5 thoughts on “History of Dark Horizon – Part 1

  1. About how big are the gates, or what approximate size ships can they take?
    It seems it should be possible to make a capital ship or mobile station that has a gate stored internally to provide unlimited supply while traversing inhospitable regions like between star systems.
    Can gates be made smaller? If so, it might be possible to make a gate linked ship that can go through a gate. I’d probably guess crossing the manifold would disturb the ships gate (wormhole terminus) and cause it to collapse, possibly even dramatically. (How dramatically? Explosion, Implosion, Transplosion? Just throw everthing in a pi * gate diameter out of this universe? Disintegrate it into incoherent phased particles? It could get really weird if it doesn’t work.)
    Ok, that’s enough random babbling for now.


    1. Well you can expect a whole post about this in the future but here are some answers…

      1. How big are the Gates? Larger diameters make the internal surface of the wormhole less stable (just like it’s harder to blow a big bubble or lift a big pie crust) so the Gatekeepers tend to make them smaller. A ship like the Millennium Falcon wouldn’t have trouble anywhere and even something like the Raza from Dark Matter would be fine. The Enterprise and star destroyers, though, are too big.

      2. It seems it should be possible to make a capital ship or mobile station that has a gate stored internally… In theory yes, and Gates are moved into place by ships to begun with. The wormhole doesn’t actually cut through space so the ship would be fine. To caveats here, though. First, this isn’t terribly efficient. You could move a capital ship into position and then launch wings of fighters but from a centralized Gate you can do that to with a dozen locations in the system. This is probably a tactic they use but it’s a corner case.

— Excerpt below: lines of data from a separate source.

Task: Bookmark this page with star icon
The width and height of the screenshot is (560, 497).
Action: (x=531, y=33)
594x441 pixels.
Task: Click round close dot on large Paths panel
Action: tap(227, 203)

      The other issue is gravity. The Gates require spacetime to be as flat as possible so a ship would risk Gate failure every time they went by a planet. They also can’t go at top speed between stars since at relativistic speeds the Gate itself becomes a big mass and can destabilize its own wormhole. Lastly, at Gates there is a team of engineers constantly maintaining things and that’s at a stationary, stable location. A ship zooming around would need a ton of support and a whole department of engineers to deal with the constant shifts in gravity.

      3. How dramatic is a wormhole explosion? Pretty dramatic. The reason gravity disrupts a wormhole is that it’s essentially a huge gravity well carefully tricked out of becoming a singularity. If it fails there’s a backlash of energy in a big explosion and then a black hole. It’s not a permanent singularity but any ships that escape/survive the explosion can still be sheared apart as spacetime essentially has a tantrum.